Data for the task |
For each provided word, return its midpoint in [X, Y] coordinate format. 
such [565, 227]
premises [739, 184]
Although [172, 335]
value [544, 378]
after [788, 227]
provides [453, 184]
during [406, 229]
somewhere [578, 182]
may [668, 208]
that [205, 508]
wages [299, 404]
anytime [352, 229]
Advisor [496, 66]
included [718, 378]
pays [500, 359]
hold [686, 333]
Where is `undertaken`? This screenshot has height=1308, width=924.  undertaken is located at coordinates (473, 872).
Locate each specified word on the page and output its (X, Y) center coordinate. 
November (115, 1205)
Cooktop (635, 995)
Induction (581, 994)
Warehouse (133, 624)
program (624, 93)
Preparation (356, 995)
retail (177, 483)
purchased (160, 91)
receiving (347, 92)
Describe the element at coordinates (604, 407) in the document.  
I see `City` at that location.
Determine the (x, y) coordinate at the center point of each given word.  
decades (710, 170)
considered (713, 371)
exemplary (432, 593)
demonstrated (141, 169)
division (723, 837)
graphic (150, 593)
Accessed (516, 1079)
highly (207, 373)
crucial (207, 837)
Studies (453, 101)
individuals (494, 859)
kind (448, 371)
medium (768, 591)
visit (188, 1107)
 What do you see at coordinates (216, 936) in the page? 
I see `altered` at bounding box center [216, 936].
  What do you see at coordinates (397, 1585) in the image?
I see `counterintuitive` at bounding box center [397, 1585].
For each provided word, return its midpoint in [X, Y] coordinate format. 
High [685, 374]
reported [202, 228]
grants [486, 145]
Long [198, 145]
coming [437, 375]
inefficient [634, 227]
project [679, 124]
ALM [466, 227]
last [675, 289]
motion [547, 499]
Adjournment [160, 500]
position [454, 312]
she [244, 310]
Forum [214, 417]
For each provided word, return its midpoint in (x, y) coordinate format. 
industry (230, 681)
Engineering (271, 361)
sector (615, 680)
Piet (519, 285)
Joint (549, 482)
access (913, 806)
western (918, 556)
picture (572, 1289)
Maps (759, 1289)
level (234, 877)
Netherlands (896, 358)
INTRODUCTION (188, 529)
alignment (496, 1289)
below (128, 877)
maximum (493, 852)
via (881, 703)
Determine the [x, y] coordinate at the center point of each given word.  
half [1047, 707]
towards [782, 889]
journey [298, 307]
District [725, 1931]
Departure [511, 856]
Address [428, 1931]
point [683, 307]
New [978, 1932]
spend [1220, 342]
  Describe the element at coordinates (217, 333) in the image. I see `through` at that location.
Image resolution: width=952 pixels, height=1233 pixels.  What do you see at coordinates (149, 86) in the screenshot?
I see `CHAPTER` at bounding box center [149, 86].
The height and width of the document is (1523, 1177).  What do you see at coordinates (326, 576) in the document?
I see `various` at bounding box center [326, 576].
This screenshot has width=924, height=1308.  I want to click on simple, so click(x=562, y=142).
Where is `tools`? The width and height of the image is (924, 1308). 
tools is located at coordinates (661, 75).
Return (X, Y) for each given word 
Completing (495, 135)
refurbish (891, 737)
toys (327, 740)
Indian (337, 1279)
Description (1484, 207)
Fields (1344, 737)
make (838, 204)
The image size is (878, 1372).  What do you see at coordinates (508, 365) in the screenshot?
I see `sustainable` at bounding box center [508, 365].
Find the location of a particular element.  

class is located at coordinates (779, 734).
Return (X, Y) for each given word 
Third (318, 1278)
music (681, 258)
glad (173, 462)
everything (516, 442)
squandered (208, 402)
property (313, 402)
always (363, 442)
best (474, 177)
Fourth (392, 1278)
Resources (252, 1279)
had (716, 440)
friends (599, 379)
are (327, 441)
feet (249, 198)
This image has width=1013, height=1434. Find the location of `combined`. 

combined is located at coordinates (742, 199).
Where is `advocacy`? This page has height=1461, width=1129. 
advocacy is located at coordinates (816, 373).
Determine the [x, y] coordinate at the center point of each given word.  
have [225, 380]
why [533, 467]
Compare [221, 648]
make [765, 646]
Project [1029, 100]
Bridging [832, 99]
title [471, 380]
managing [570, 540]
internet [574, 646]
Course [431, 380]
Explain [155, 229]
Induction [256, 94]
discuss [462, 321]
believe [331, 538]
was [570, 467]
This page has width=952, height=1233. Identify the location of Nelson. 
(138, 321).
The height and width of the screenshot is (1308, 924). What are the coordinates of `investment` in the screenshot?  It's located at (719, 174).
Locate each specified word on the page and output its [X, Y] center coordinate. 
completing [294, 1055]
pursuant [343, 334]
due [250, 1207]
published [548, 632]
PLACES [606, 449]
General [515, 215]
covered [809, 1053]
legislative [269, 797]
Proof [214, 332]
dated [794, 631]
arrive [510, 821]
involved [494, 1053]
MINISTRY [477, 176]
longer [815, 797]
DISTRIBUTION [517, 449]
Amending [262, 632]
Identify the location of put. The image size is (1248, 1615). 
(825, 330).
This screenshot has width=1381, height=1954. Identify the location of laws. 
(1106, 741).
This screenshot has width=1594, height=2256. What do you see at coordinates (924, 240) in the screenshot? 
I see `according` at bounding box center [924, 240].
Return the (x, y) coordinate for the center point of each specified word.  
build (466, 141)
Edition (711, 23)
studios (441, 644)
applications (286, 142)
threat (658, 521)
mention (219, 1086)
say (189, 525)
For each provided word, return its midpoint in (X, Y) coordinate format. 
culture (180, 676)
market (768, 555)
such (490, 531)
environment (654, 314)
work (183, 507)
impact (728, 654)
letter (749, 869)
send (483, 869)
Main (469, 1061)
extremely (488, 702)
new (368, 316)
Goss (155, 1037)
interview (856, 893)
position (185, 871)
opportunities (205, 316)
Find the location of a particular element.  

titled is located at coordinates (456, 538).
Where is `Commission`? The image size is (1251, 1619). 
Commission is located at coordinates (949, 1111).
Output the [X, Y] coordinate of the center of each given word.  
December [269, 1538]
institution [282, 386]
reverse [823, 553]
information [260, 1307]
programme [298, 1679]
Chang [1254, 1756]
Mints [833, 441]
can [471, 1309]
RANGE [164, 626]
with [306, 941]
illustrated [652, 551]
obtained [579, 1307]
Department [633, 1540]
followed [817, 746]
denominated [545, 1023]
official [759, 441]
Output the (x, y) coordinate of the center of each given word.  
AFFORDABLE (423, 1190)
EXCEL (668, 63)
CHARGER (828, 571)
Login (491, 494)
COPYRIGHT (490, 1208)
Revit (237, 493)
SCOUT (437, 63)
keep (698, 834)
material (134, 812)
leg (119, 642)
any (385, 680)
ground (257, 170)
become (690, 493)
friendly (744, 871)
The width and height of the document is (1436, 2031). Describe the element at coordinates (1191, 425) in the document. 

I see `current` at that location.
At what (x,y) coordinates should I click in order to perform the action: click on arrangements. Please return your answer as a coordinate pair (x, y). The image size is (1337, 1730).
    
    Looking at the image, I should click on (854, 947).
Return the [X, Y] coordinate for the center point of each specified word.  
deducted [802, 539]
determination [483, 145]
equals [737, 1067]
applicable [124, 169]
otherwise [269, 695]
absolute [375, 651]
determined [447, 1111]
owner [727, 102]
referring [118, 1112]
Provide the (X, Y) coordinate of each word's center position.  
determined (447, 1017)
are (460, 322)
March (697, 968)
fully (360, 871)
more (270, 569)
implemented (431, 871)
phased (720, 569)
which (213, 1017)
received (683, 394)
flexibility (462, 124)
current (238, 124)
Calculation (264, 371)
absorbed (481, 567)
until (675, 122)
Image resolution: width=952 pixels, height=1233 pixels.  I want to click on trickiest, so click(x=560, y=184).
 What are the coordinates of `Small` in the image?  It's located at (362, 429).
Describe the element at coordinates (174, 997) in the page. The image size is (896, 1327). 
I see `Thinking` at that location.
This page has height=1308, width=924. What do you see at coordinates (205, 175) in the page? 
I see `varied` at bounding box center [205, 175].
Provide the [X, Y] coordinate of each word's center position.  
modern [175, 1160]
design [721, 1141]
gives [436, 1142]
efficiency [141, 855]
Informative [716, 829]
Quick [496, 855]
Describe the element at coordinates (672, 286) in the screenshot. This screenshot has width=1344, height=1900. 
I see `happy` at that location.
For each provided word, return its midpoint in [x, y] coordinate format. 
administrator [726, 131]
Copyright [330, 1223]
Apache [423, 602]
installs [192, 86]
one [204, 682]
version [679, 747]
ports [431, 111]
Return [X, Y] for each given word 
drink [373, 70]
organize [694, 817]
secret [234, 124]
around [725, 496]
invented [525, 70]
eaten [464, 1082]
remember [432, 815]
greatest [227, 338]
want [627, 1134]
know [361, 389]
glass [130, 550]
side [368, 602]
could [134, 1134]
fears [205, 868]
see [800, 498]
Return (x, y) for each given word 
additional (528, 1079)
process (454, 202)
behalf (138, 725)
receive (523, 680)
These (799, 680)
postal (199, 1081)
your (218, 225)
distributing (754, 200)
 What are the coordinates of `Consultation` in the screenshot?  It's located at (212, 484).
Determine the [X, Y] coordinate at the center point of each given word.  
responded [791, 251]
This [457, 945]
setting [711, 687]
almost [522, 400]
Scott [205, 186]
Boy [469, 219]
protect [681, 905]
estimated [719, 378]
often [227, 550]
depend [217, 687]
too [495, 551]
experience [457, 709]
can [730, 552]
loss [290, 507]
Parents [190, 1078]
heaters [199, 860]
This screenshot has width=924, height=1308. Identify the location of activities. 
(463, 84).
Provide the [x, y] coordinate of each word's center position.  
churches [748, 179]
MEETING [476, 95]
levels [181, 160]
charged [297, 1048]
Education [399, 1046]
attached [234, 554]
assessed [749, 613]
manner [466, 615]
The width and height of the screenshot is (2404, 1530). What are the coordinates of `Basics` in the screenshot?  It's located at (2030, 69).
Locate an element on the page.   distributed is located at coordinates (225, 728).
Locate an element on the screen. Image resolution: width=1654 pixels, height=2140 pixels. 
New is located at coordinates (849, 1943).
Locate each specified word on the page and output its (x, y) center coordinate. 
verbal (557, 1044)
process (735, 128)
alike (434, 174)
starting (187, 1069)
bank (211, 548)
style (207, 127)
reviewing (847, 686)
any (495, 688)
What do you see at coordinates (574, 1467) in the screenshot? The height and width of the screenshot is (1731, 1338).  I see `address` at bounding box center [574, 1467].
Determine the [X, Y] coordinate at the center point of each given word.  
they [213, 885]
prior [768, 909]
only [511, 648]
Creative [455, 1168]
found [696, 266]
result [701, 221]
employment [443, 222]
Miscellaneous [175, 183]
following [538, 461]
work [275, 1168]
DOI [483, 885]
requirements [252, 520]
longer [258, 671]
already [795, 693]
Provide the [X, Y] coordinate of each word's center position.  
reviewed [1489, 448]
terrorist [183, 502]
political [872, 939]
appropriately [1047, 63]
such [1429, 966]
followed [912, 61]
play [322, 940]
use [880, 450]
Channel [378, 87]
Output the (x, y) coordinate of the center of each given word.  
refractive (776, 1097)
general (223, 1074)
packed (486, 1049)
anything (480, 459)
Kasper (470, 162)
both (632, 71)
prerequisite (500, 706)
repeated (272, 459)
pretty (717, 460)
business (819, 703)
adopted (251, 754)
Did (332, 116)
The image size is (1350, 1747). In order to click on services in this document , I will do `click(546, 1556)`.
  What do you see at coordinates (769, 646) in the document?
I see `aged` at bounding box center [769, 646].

What the exercise asks | Turn the lines above, from the one containing "EXCEL (668, 63)" through the one containing "center [205, 175].", into a Markdown table with the columns Number and Line. Give each line its own number and leave out any blank lines.

Final result |
| Number | Line |
|---|---|
| 1 | EXCEL (668, 63) |
| 2 | CHARGER (828, 571) |
| 3 | Login (491, 494) |
| 4 | COPYRIGHT (490, 1208) |
| 5 | Revit (237, 493) |
| 6 | SCOUT (437, 63) |
| 7 | keep (698, 834) |
| 8 | material (134, 812) |
| 9 | leg (119, 642) |
| 10 | any (385, 680) |
| 11 | ground (257, 170) |
| 12 | become (690, 493) |
| 13 | friendly (744, 871) |
| 14 | The width and height of the document is (1436, 2031). Describe the element at coordinates (1191, 425) in the document.  |
| 15 | I see `current` at that location. |
| 16 | At what (x,y) coordinates should I click in order to perform the action: click on arrangements. Please return your answer as a coordinate pair (x, y). The image size is (1337, 1730). |
| 17 |     Looking at the image, I should click on (854, 947). |
| 18 | Return the [X, Y] coordinate for the center point of each specified word.   |
| 19 | deducted [802, 539] |
| 20 | determination [483, 145] |
| 21 | equals [737, 1067] |
| 22 | applicable [124, 169] |
| 23 | otherwise [269, 695] |
| 24 | absolute [375, 651] |
| 25 | determined [447, 1111] |
| 26 | owner [727, 102] |
| 27 | referring [118, 1112] |
| 28 | Provide the (X, Y) coordinate of each word's center position.   |
| 29 | determined (447, 1017) |
| 30 | are (460, 322) |
| 31 | March (697, 968) |
| 32 | fully (360, 871) |
| 33 | more (270, 569) |
| 34 | implemented (431, 871) |
| 35 | phased (720, 569) |
| 36 | which (213, 1017) |
| 37 | received (683, 394) |
| 38 | flexibility (462, 124) |
| 39 | current (238, 124) |
| 40 | Calculation (264, 371) |
| 41 | absorbed (481, 567) |
| 42 | until (675, 122) |
| 43 | Image resolution: width=952 pixels, height=1233 pixels.  I want to click on trickiest, so click(x=560, y=184). |
| 44 |  What are the coordinates of `Small` in the image?  It's located at (362, 429). |
| 45 | Describe the element at coordinates (174, 997) in the page. The image size is (896, 1327).  |
| 46 | I see `Thinking` at that location. |
| 47 | This page has height=1308, width=924. What do you see at coordinates (205, 175) in the page?  |
| 48 | I see `varied` at bounding box center [205, 175]. |